▶ [RECORDED DATA]:

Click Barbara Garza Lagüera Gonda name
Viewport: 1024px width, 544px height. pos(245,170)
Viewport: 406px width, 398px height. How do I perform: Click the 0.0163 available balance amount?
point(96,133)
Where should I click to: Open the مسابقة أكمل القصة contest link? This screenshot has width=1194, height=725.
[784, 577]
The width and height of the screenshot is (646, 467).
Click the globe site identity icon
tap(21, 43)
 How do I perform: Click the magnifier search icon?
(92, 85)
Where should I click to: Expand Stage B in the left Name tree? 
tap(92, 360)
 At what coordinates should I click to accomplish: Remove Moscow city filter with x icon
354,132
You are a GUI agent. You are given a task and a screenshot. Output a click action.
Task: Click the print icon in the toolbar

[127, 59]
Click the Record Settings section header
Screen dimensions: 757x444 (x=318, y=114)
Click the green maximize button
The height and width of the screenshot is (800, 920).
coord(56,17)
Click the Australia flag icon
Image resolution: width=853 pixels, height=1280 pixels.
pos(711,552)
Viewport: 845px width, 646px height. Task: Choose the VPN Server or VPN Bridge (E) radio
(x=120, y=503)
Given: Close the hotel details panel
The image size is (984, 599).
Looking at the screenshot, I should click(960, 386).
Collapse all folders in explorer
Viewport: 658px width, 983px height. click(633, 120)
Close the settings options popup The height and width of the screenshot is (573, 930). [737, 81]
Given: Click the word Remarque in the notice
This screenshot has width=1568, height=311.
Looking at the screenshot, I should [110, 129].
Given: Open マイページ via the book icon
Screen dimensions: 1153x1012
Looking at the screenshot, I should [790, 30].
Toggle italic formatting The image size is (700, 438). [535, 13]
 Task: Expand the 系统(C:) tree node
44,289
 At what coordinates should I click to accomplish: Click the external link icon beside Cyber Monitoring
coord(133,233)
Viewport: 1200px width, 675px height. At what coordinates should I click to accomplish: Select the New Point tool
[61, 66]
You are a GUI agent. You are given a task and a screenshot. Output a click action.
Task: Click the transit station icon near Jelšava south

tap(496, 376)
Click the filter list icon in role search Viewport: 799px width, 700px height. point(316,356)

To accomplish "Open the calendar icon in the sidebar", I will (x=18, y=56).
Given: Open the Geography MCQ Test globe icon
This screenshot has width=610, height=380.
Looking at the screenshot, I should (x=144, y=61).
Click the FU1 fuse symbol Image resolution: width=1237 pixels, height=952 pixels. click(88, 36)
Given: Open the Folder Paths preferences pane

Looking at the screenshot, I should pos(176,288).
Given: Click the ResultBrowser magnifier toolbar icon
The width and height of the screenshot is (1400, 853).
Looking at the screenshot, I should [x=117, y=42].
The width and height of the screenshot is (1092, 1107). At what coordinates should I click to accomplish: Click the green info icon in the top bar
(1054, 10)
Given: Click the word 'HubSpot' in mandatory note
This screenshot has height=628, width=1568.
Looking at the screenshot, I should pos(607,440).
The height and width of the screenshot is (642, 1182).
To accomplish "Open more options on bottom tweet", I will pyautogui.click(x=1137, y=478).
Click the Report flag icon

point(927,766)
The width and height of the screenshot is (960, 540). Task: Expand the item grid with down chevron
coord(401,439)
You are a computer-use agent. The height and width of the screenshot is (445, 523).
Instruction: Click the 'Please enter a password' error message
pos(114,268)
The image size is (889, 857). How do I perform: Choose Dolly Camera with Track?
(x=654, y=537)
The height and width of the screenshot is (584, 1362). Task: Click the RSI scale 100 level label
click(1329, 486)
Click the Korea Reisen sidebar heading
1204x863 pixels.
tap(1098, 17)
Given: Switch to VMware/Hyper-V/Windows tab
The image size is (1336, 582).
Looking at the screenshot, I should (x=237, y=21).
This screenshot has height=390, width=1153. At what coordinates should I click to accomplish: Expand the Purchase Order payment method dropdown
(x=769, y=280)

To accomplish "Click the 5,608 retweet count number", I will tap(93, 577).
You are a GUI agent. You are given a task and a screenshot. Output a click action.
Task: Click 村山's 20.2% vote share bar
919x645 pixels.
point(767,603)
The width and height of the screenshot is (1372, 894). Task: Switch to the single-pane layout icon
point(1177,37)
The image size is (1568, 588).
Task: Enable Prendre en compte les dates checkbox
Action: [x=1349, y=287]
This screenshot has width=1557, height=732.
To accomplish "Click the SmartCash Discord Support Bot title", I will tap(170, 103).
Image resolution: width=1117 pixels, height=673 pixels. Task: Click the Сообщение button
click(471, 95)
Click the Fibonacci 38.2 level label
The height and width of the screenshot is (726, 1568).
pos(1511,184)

▶ [WORK REQUEST]: Output only the lines from the one with "Click the Fibonacci 38.2 level label" through the last line of the entries above; please keep them exact.

▶ [EXERCISE OUTPUT]:
Click the Fibonacci 38.2 level label
The height and width of the screenshot is (726, 1568).
pos(1511,184)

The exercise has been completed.